Y mientras los demás siguen cosiendo muy lentamente para que no se les acabe de golpe la tela y la esperanza, la vieja se dirige hacia el decrépito galpón donde todavía quedan algunas linotipias de La Voz. Y una vez allí, en el rincón más oscuro, hurga entre la estopa y no sólo recupera los vellones más blancos. También mantiene un diálogo y es casi como si hablara sola. Pero escucha, escucha y al ritmo de la muy tenue voz va hilando la estopa y después la teje. Crea un buen trozo de tela de una trama algo abierta pero consistente que luego formará parte de la carpa, aportando las palabras que se han intercambiado en ese indefinible encuentro.



Quedan todavía huecos. Los tules muy transparentes y los encajes de randa han sido descartados por los hombres de le Bruj. No es carpa de mirar a través. Esta que están cosiendo en Capivarí es carpa de ocultar, de separar.

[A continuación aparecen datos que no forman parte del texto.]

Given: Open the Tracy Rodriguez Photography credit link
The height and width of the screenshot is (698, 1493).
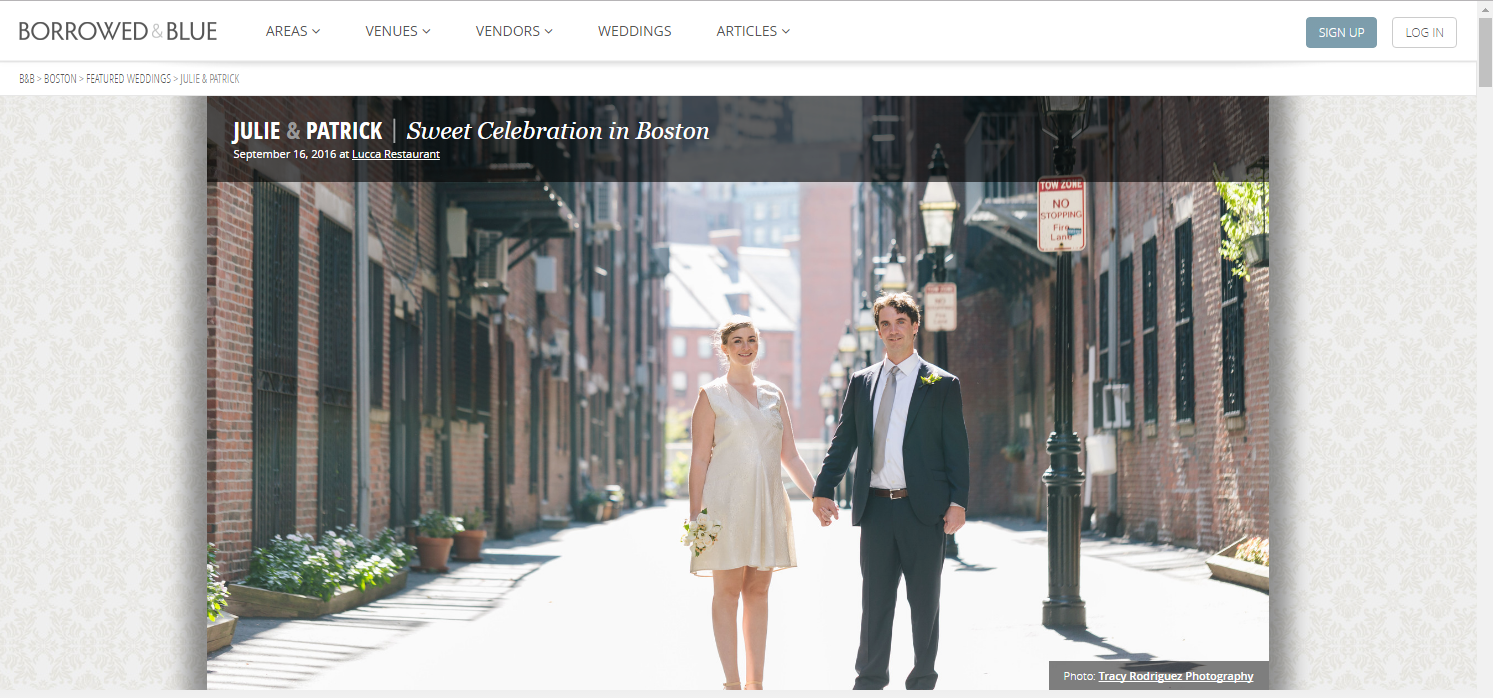Looking at the screenshot, I should pyautogui.click(x=1176, y=675).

Apenas unos pocos claros para terminar la obra. Y los tres forasteros que han llegado a Capivarí presumiblemente por vía fluvial contemplan embelesados el manto blanco que cubre la plaza y potreros aledaños. Quisieran ser aceptados y algo van a contribuir, sin duda. La mujer se quita la camiseta, el hombre alto les tiende algo blanco que es un híbrido entre capucha y máscara. El maestro Cernuda siente una inexplicable reverencia al aceptar este último don y determina que se le cosan todos los orificios para que no sea rechazado: tres puntadas en cada ojo, nueve para la boca y también cerrarle los oídos. Por el momento es esa la consigna. No ver, no oír, no hablar. Todo a la espera.

El hombre corpulento se desviste en silencio. Está ataviado de blanco de pies a cabeza y una a una va donando sus prendas. Manos ávidas se las quitan de las manos y las cosen con celeridad a la carpa, antes de que se arrepienta; así van llenando los huecos hasta completar la obra.



Esta carpa ha desnudado a muchos. Ha despojado como loca. Pero sólo queda uno desnudo de verdad, de pie, estatuario, casi un monumento en medio de la plaza ahora blanquísima de Capivarí. Plaza como nevada y él estatua de cobre, irreverente



desnudo

mástil erecto

Hasta que llega el camión del Tacurú y se lleva la carpa dejándolo solo, ahora inconspicuo, confundido con la tierra.